I have a function, let’s call it model_build(), that does a bunch of stuff, like building a model, sampling to get the posterior, and then doing sample_ppc(). It saves stuff to file but doesn’t return anything. It’s able to run fine for me, and with the sample sizes/etc I’m using, takes ~1.5 GB of memory to run.
However, what I’m doing is calling it in a for loop, with different sets of parameters. What I’m finding is that the memory is growing without bound, until by about the 4th or 5th iteration, it eats up the 8GB of memory my laptop has, and crashes, giving a memory error.
This is confusing to me, because model_build() doesn’t return anything – therefore, I would intuitively guess that anything that happens internally releases all the memory used when the iteration is done, so it doesn’t have to hold data/info/traces/etc from previous iterations.
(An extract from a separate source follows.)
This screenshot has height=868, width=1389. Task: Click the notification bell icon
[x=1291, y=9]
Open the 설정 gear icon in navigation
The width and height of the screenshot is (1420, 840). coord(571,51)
But clearly, something is persistent, which makes me think it’s something PyMC3 is doing… anyone have any guesses? thanks!
pymc shouldn’t keep anything in memory itself. Theano isn’t always so nice however (it also caches a lot of things to make compilation faster), and it also has quite some refcount circles. You can try adding a import gc; gc.collect() after the models are destroyed, but that might only help with some things unfortunately…
Hi, thanks a ton for the response. Since making the post, I did a bit more effective searching and found a few helpful posts that had the same problem:
Like you said, some people there suspect that it could be a theano thing. One guy also mentions trying to use del and gc.collect(), but had no success.
One successful workaround seemed to be using multiprocessing to create a whole separate process, which probably has better ability to release used memory because it’s a more “separate” process than just another stack function call? I’m not super familiar with internals though.
I wasn’t explicitly destroying my models though (with del or something), I just assumed they’d be released when the function that created them finished. Did you mean that I should destroy them some other way?
one of the devs mentioned that he thought this may have been addressed. However, I have PyMC3 3.6, python 3.6.8, Theano 1.0.4, Ubuntu 18.04. I guess there’s PyMC3 3.7 in pip, but I suspect that’s not the problem since that post was a while ago.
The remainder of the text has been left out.